Page text ->
-- -- --

Machine Learning and Artificial Intelligence

In 2016 there were a lot of exciting developments in the Machine Learning and Artificial Intelligence spaces.  The big ones were the announcements from public cloud vendors Azure and AWS, who have released their ML and AI APIs.  Azure now has the Cortana Cognitive Services suite, which includes APIs for Speech, Images, Search, and Knowledge.  AWS has released Lex, Polly, Rekognition and their Machine Learning API.  Both public cloud vendors have also added VMs to their IaaS offering that include an FPGA for those who need the hardware acceleration for high performance computing.  In the past AI and ML were only available to the largest companies and universities who could afford the hardware and software required to run it.  Innovation was slow because the barrier to entry was high.  Now that barrier has tumbled down to fractions of a cent on the dollar, anyone can dive into the world of ML and AI without necessarily knowing how to code or run the hardware.

Given the rate at which data is being produced, there is no way for a human being to comb through it and glean relevant insight.  At least not in a reasonable amount of time.  AI and ML will be instrumental in consuming and processing the mountains of data and helping mere humans make sense of it all.  I fully expect the market for AI and ML to explode in 2017, and if I were a young programmer I would focus my efforts learning those public cloud APIs and applying them to massive datasets.

Hybrid Cloud and Hyperconverged Infrastructure

There was a mythical time when all enterprises were going to abandon their datacenters and migrate everything to the public cloud.  There was no doubt in some analysts minds that the datacenter was dead, and public cloud was the only path to a bright future.  And then reality intervened.  Public cloud is still very much part of the modern enterprise, and some organizations have even taken a cloud-first approach.  That doesn’t mean there isn’t still a need for on premise datacenters and applications.  There are numerous reasons for this requirement, here are just a few:

  1. Regulatory compliance
  2. Security concerns
  3. Legacy applications (especially mainframe)
  4. Data sovereignty
  5. Proximity to endpoint

And thus the hybrid cloud was born.  The big trend in 2016 was how to build a hybrid cloud, and while some big players like VMware have taken a crack at it, no one has a solid solution that ticks all the boxes.  The public cloud has two amazing things that just don’t exist on premise, automation and orchestration.  When an EC2 instance is launched in AWS, there is a lot happening in the background to get that process completed.  But you don’t care about that and you don’t really need to worry about it.  AWS takes care of the whole process for you by automating the steps and orchestrating the automation together using their control plane.  That sort of automation barely exists on the private cloud side.  Sure you could run vCloud Director or Microsoft CPS, but both of those are difficult to set up and maintain.  Enterprises want a turnkey solution that will give them the convenience of public cloud in their on premise datacenter.  Such a solution will need to run on net new hardware, so there needs to be a scalable hardware construct that can be expanded on without a lot of work by internal IT.  That is where Hyperconverged Infrastructure comes in.  Having the networking, compute, and storage packed into a single node allows for that kind of simple expansion and delivery.

-- -- --

Extracted information ->
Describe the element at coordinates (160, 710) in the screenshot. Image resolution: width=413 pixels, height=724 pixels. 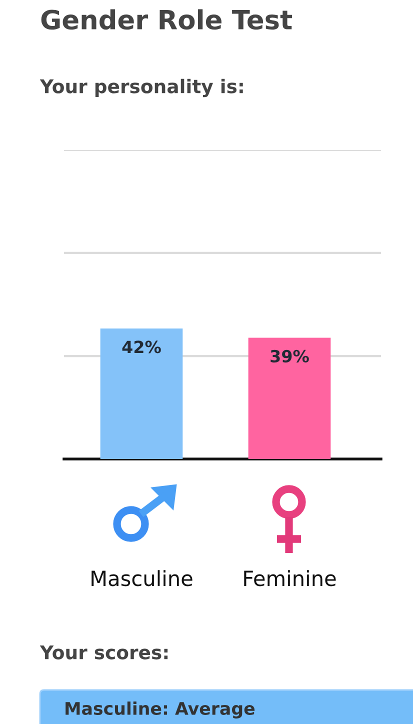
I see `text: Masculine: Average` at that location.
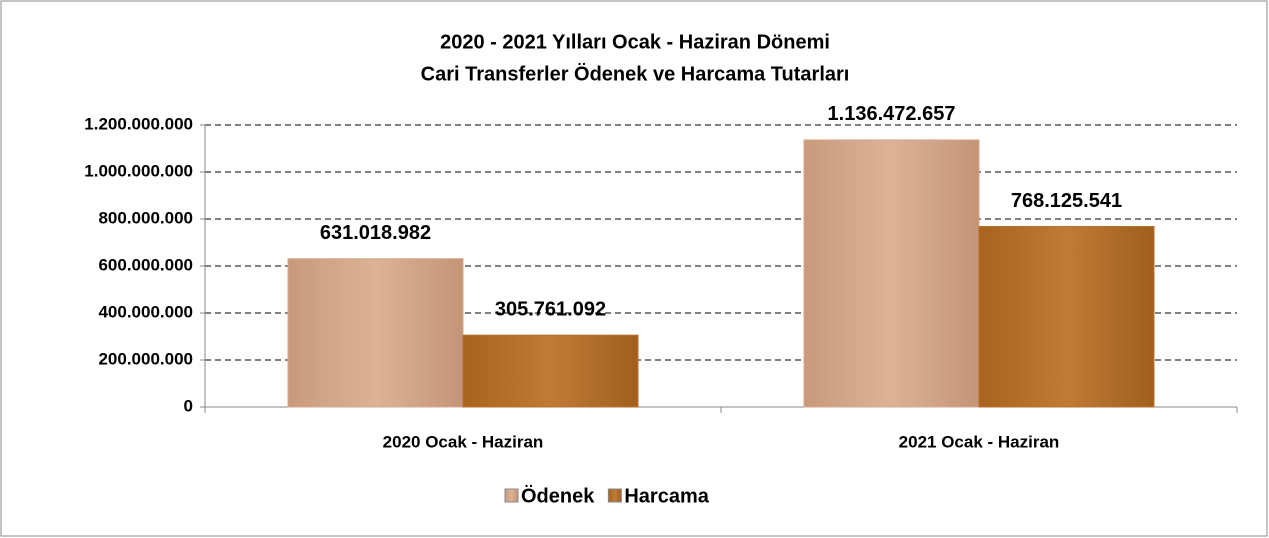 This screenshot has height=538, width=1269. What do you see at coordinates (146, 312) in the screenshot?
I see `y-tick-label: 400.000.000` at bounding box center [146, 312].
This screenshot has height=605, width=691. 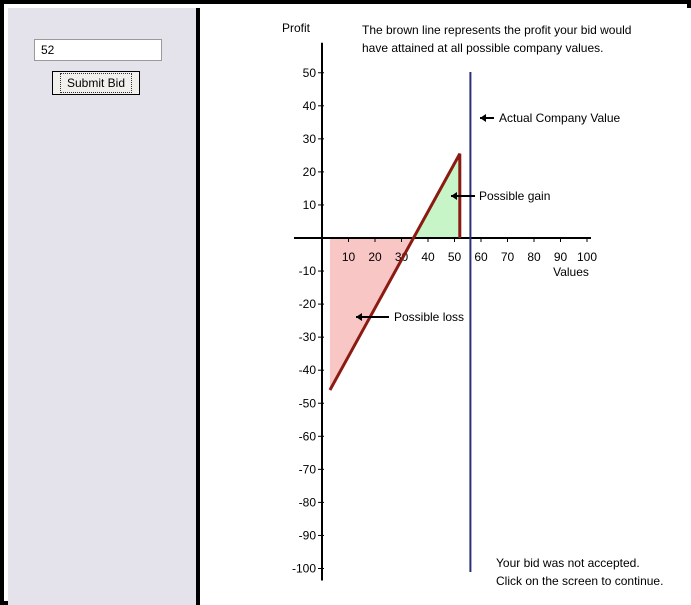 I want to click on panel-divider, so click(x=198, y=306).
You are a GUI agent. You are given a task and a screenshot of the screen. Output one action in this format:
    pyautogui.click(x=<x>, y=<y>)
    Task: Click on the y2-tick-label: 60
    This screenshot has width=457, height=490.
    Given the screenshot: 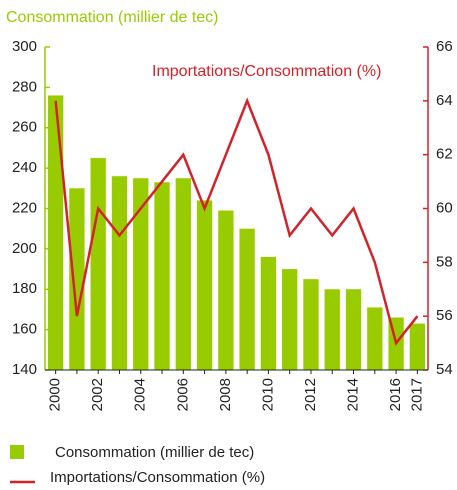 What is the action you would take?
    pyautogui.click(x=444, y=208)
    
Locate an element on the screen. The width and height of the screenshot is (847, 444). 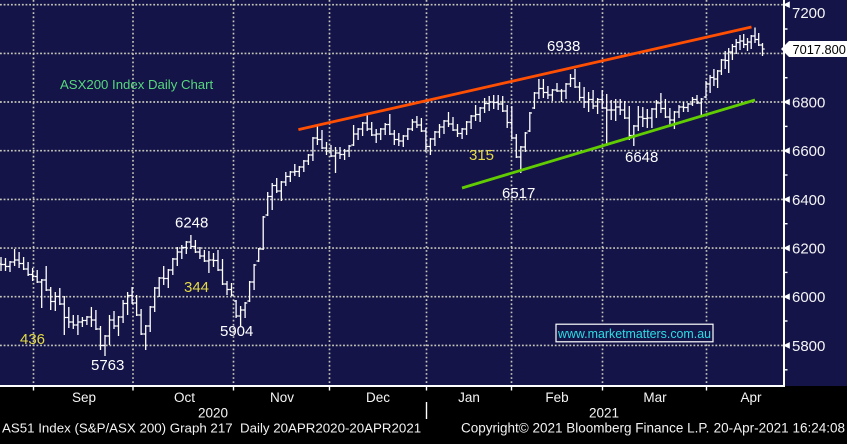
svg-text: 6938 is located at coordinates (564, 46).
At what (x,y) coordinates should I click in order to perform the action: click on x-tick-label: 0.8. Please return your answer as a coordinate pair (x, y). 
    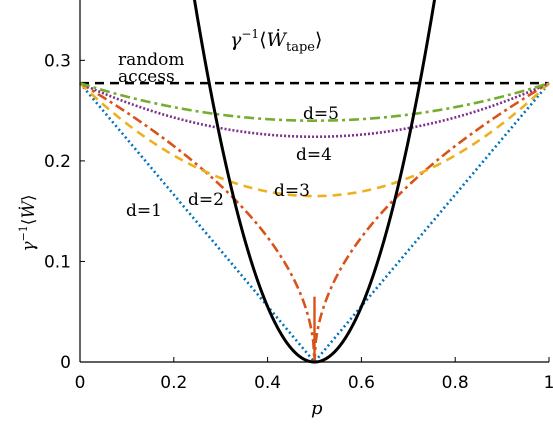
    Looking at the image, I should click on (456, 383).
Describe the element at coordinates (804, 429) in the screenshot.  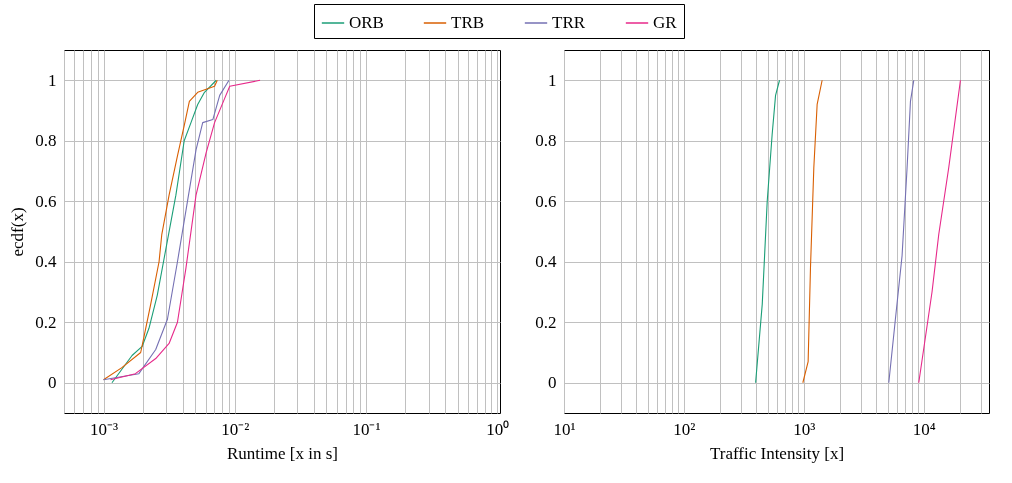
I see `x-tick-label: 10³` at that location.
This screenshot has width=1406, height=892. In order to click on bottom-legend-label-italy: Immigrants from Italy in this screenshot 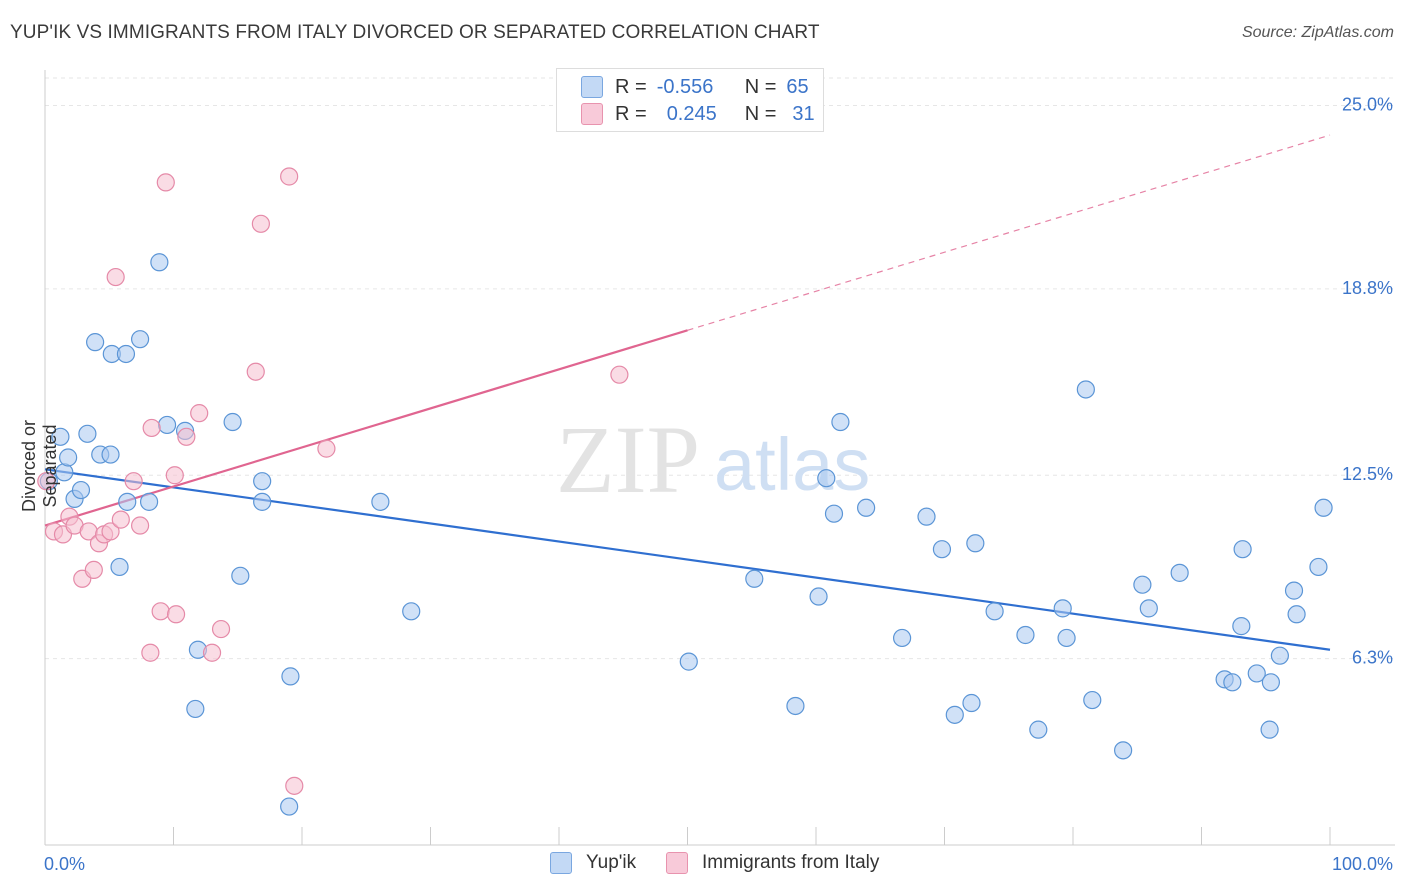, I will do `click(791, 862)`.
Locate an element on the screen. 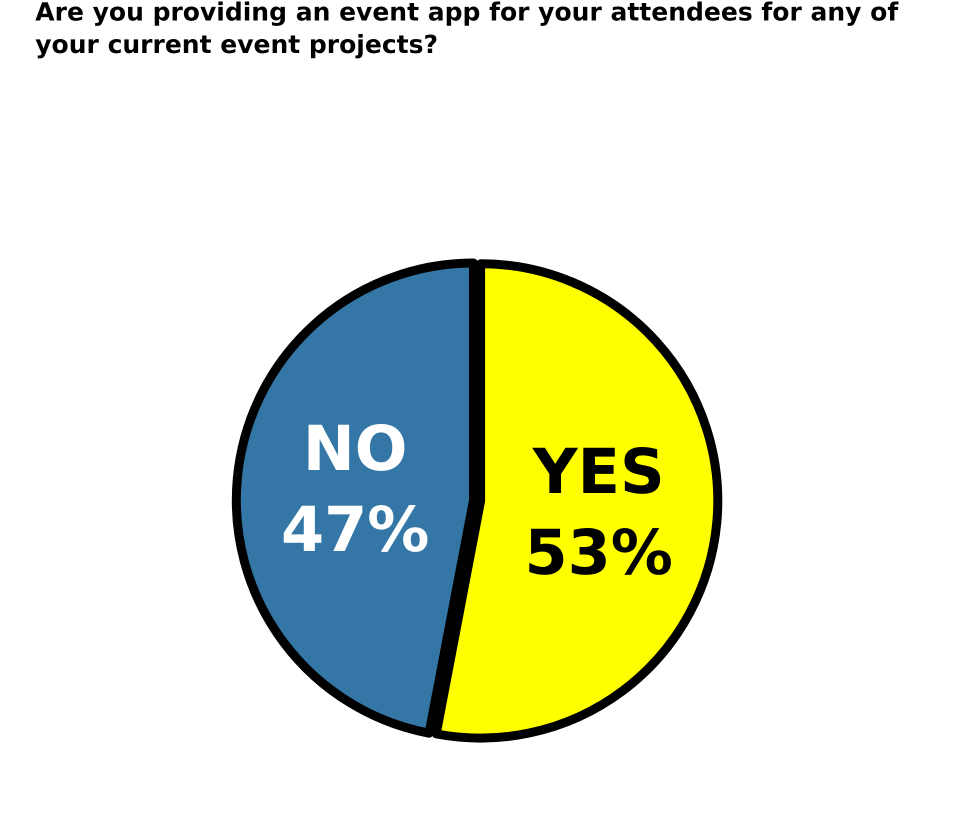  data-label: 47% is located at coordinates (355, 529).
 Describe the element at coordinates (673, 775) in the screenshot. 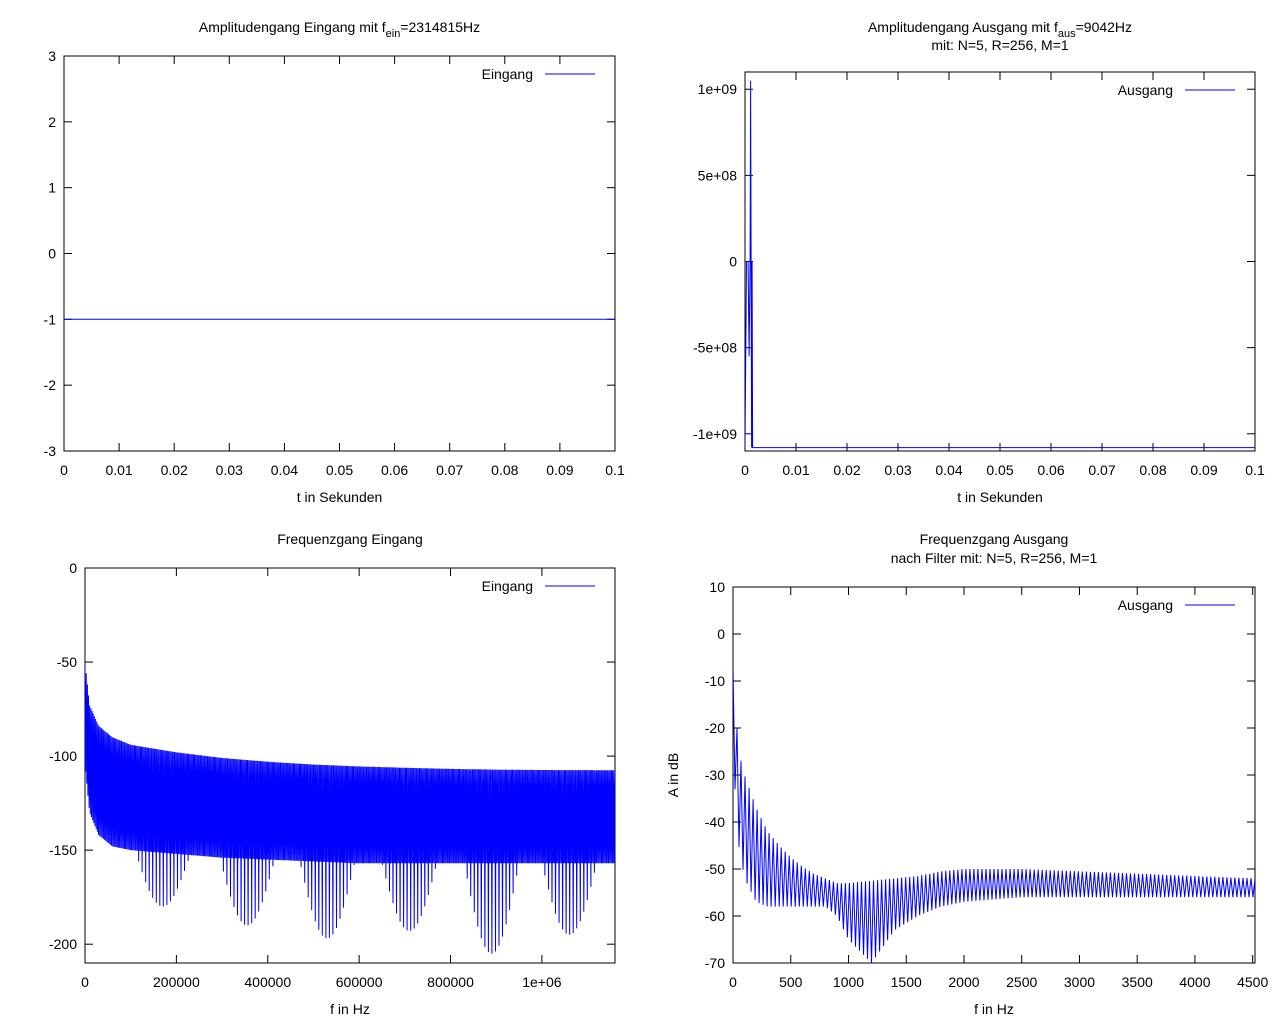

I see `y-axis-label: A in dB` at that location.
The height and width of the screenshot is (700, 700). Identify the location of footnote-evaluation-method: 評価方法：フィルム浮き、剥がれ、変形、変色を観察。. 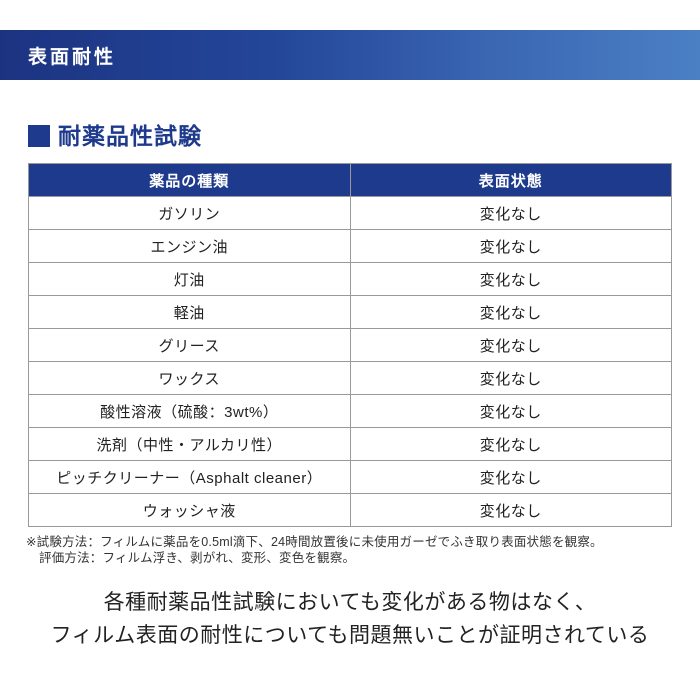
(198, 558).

-- -- --

Aim of the task ->
Please return the text from the cloud computing article above between "There was a" and "applications (especially mainframe)", inclusive.

Answer area ->
There was a mythical time when all enterprises were going to abandon their datacenters and migrate everything to the public cloud.  There was no doubt in some analysts minds that the datacenter was dead, and public cloud was the only path to a bright future.  And then reality intervened.  Public cloud is still very much part of the modern enterprise, and some organizations have even taken a cloud-first approach.  That doesn’t mean there isn’t still a need for on premise datacenters and applications.  There are numerous reasons for this requirement, here are just a few:

  1. Regulatory compliance
  2. Security concerns
  3. Legacy applications (especially mainframe)